Reinsurance, simply put, is insurance for insurance companies. When the average consumer has a high-value item such as a car or home, they can purchase insurance to lower their financial risk if the property is damaged. Insurance companies act like consumers toward the policies they sell by taking out insurance to help lower their risk.
“You can think of it like a series of cushions,” said Gary Thompson, an attorney with the Gilbert Heinz & Randolph law firm in Washington, D.C., who specializes in representing policyholders with insurance complaints.
Typically, an insurance company will insure only a portion of their liabilities. For example, if an insurance company has sold $10 million worth of policies, it might take out a reinsurance policy that covers 50 percent. That way, if a Katrina-like disaster occurs, the insurance company would only have to pay the first $5 million in claims, and the reinsurance company would handle any losses beyond that amount. In addition, one insurance company can buy reinsurance policies from multiple firms.
But the cushions don’t end there. Reinsurance companies often purchase their own reinsurance. And those third reinsurance companies? You guessed it, they’ll take out some insurance, too.
Where do this process stop?
“There’s no magic number for this. It depends on the perception of risk and other things,” said Bill Bailey, managing director for the Hurricane Insurance Information Center in Flowood, Miss.
Thompson said that some of these policies extend so far back that the last reinsurer in a line rarely pays anything in losses but continues to collect “very high premiums.”
“The fact is, though, without even that tenth reinsurer, 100 percent of losses will not be covered,” said Matt Barton, a spokesman for the Missouri Department of Insurance.
For Columbia’s two major insurance companies, the story becomes even more
complicated, because both Shelter and State Farm reinsure themselves to an extent.
Shelter reinsures the biggest chunk of its premiums itself, Barton said.
In 2004, Shelter’s reinsurance premiums totaled more than $27 million, according to the state insurance department, $7.4 million of which was with Shelter Reinsurance.
Bailey said a company that reinsures itself will use an entity that has its own corporate presence to reinsure another portion of the same company. For example, the State Farm Fire and Casualty Co. may reinsure the State Farm Mutual Automobile Insurance Co.
“They’re reinsured, but the money is just getting passed across the table,” Bailey said.

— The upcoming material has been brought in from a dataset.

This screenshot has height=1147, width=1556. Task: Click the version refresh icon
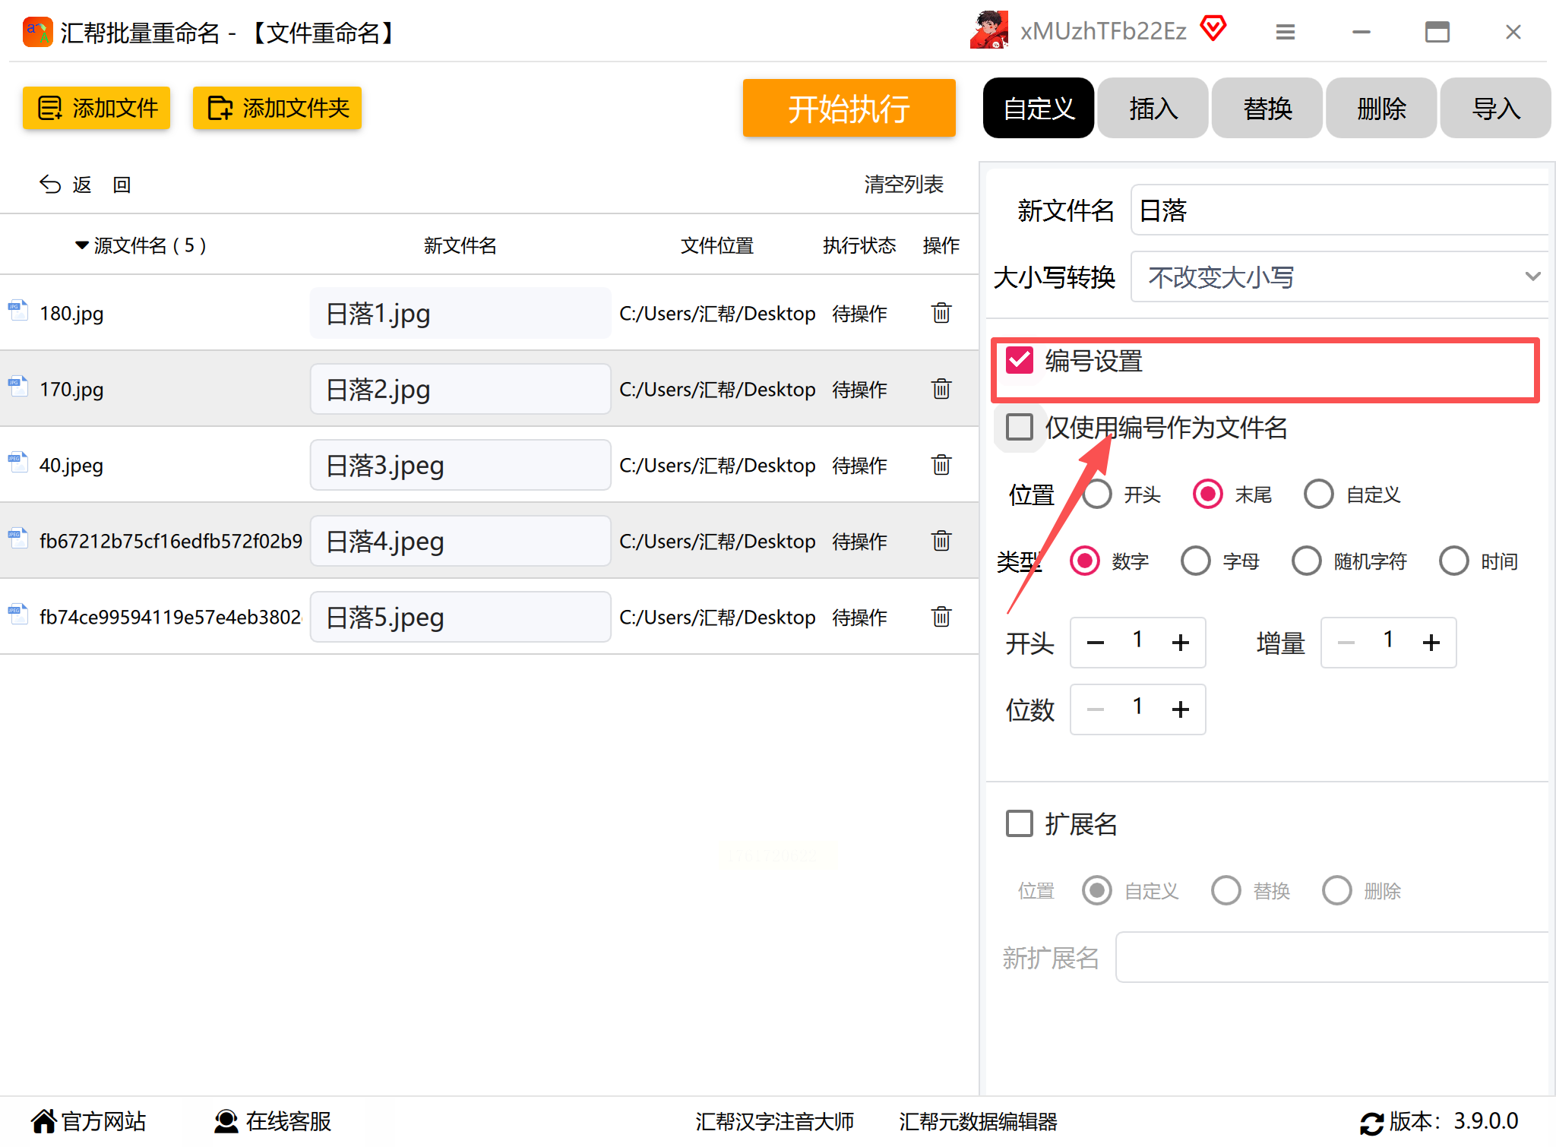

Barton said that when companies reinsure themselves, they aren’t accelerating their risk because the financial dealings for various branches of a single company can be different. For example, Shelter Insurance operates Shelter Reinsurance, and though the companies have the same name, their balance sheets are calculated separately.
Companies choose to reinsure themselves because it allows them to keep the money they would have paid on premiums to an outside reinsurer within the company, Barton said.
“They still want to transfer part of the risk,” Barton said, “but at the same time these companies, like any company, want to make a profit.”